2ª Exposição Galeria dos Paços do Concelho - Maio – Agosto 2000

José de Guimarães 2ª Exposição Galeria dos Paços do Concelho

… Seja o que for, o atelier de José de Guimarães é um grande Teatro. (...)

… Seja o que for, o atelier de José de Guimarães é um grande Teatro. Barroco, diz-se, por ser do mundo, e animado, em seu humor a sua violência. E a sua cor também, com alturas estridentes de tom e brilhos de lantejoulas. Mas, sobretudo, seus praticáveis, de espaços corridos ou alçados, onde a maquinaria de cena vem de outras máquinas, desaparecidas num grande vazio habituado por grandes bonecos, máscaras e fantasmas.

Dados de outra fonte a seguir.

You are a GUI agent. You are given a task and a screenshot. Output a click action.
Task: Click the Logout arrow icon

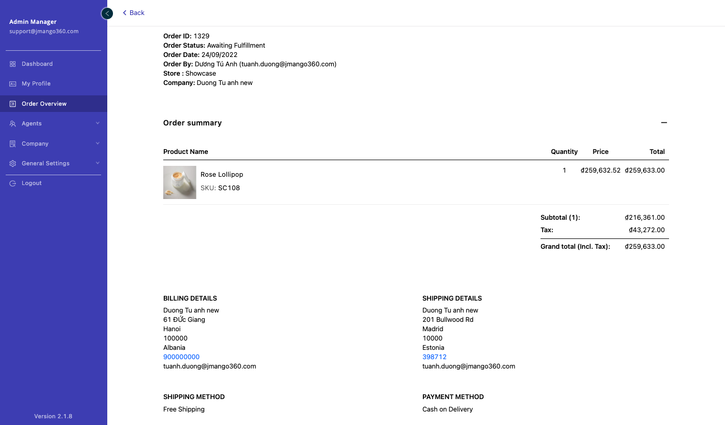(x=13, y=183)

“Grande Teatro do Mundo”, o teatro de José de Guimarães vem de longe, em rituais sacros observados em África, lidos depois numa cultura ocidental que lhe afeiçoara os perfis, e retomados eroticamente em corpos de Rubens, ou numa história camoniana aos pedaços, por engenho e artes malabares de desventura e doidice; e de amor também.

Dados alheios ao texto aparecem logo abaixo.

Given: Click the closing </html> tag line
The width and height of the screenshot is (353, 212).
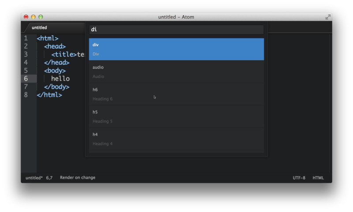Looking at the screenshot, I should tap(49, 95).
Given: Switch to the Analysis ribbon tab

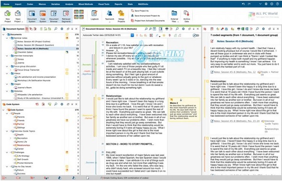Looking at the screenshot, I should (x=69, y=4).
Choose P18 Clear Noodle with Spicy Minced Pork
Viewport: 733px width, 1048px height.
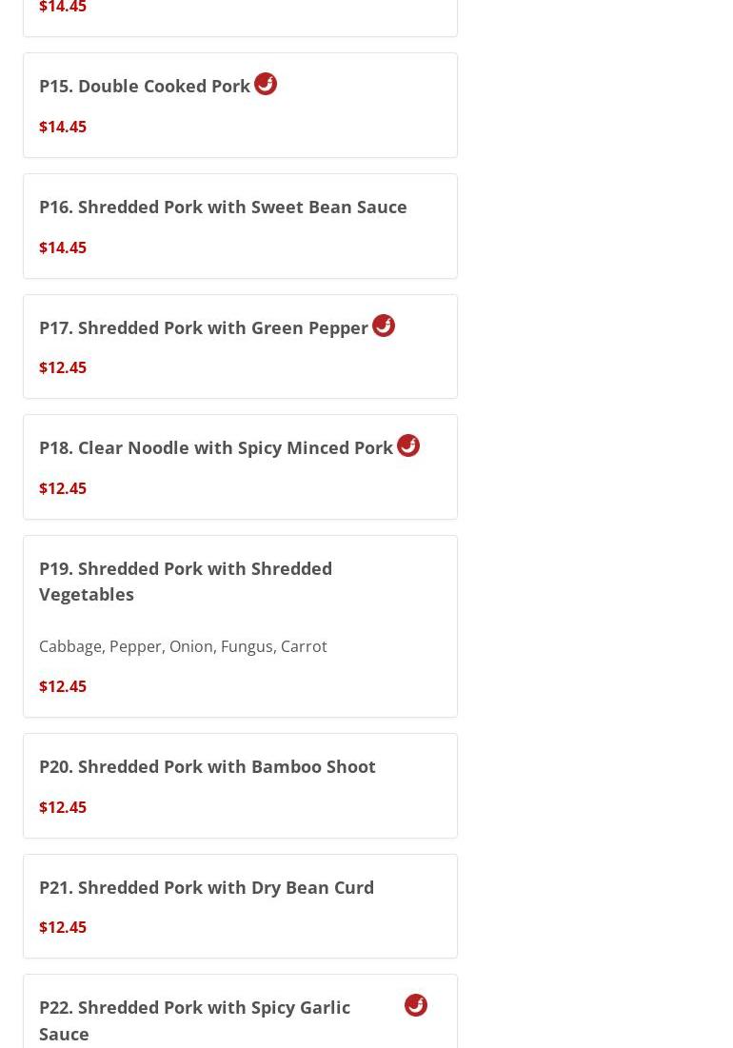pyautogui.click(x=240, y=467)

Até pela pátria, na história mortal dum Dom Sebastião que sobe nos ares do Japão, papagaio da nossa glória havida…

Disso se fez capa neste número de «Colóquio/ Artes», na suposição de que a História é feita para avoar, mitos e aventesmas cujo colorido nos grande e console. Pobre do rei que foi mais do que os outros todos, e deu retrato mágico a Costa Pinheiro e estátua marreca a João Cutileiro, sempre por queixa da sua mal nascida segurança nacional!

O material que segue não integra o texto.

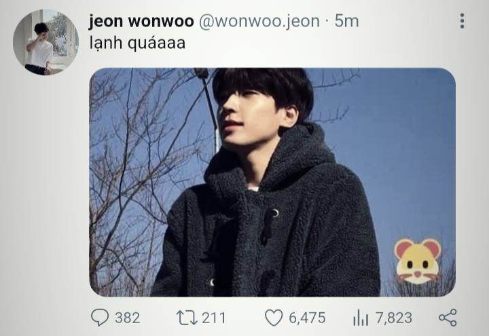Screen dimensions: 489x336
Task: Click the street lamp behind the man's head
Action: tap(209, 106)
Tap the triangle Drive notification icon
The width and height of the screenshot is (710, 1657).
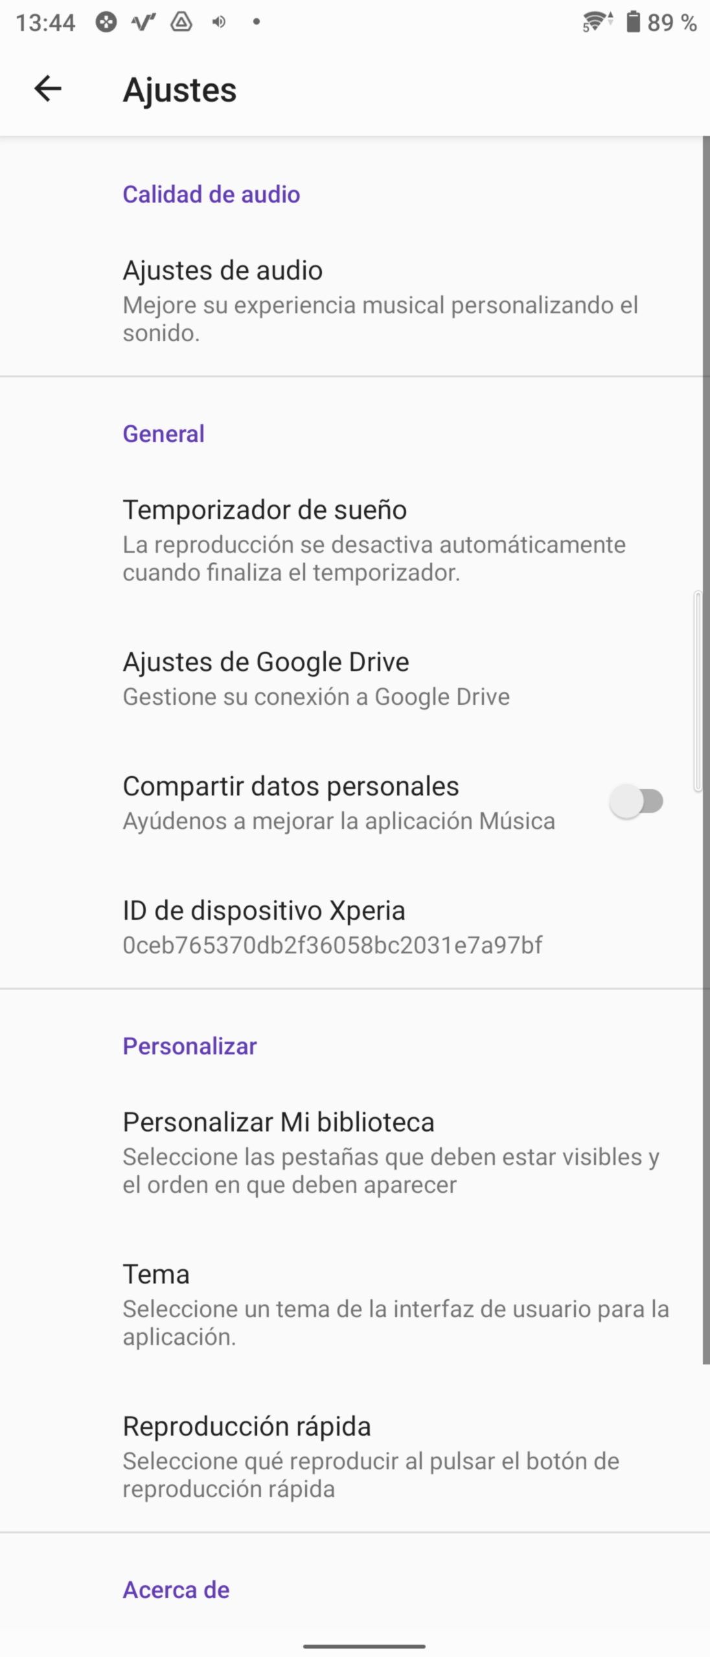coord(181,22)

Papagaio japonês, e depois em outros continentes, pelo mundo fora repartido, por diáspora de sonhos e misérias, em peregrinações trágico-marítimas, de humor malandro e desgraçados fins – Dom Sebastião 1º nasceu ideia e personagem de ópera de “puppi” neste vasto atelier com pé direito para levantarem voo todos os fantasmas da nossa farsa herói-cómica, da nossa pacata ilusão…

Da nossa dor, se diria, não fossem as cores que animam a cena, saltando de uma forma para outra, de personagem em personagem, de deixa em deixa. Com cores tais, José de Guimarães compões um outro poema, tão lusíada (“coitado!”) como os que se têm cantado, mas ao contrário, por sua própria e raivosa alegria. Bonecos de História, saltimbancos e arlequins, graves divindades de outros céus tropicais, ciclistas correndo, grossas damas fornicando ao gosto de Rubens, automóveis que devoram os clientes, por monstruosidade necessária – e tudo o mais que num Teatro cabe, por se do Mundo assim!

Eis os espaços do atelier de José de Guimarães, que pelo nome inicial da pátria não perca – nem (se) perde…

… Teatro, disse, com tudo isto metido lá dentro, em permanente e oficinal fazer-se; teatro duma “comédia” de sacripantas em que o grande Mundo vem dar que dizer – e o tempo passa, para trás e para diante, que assim passa sempre a História. Como de propósito, aos pés do velho castelo de toda a trama…

Teatro, disse – ou seja Festa, como a pintura (neo)portuguesa, por neofigurativa, precisava de ser, festa e não feira. E aqui, sim tem sítio algo mítico, pode dizer-se que único, original e universal.

José-Augusto França (1990)

 

 

… José de Guimarães, durante estes últimos anos, ao longo do conhecimento minucioso e apaixonado que desenvolveu sobre a arte negra, percorrendo a África e coleções de museus, deparou-se com a importância da linguagem simbólica na estrutura narrativa, e com a equivalência dos sinais na organização do espaço pictural. (…)

José de Guimarães elaborou, para seu uso, um alfabeto de sinais e com ele prepara, informa, o discurso pictural e metafórico. É possível inventaria-lo, encadeá-lo ao longo da sua já grande produção de pinturas a guache e acrílico. Verificá-lo e encontrar um variado leque iconográfico. Mas não é o importante, julgo. Interessa mais apercebermo-nos de como se vão perfazendo esses sinais, de uns para os outros, em metamorfoses cada vez mais conclusivas, mais originais e, ao mesmo tempo, fiéis ao seu nascimento formal ou regressando a ele.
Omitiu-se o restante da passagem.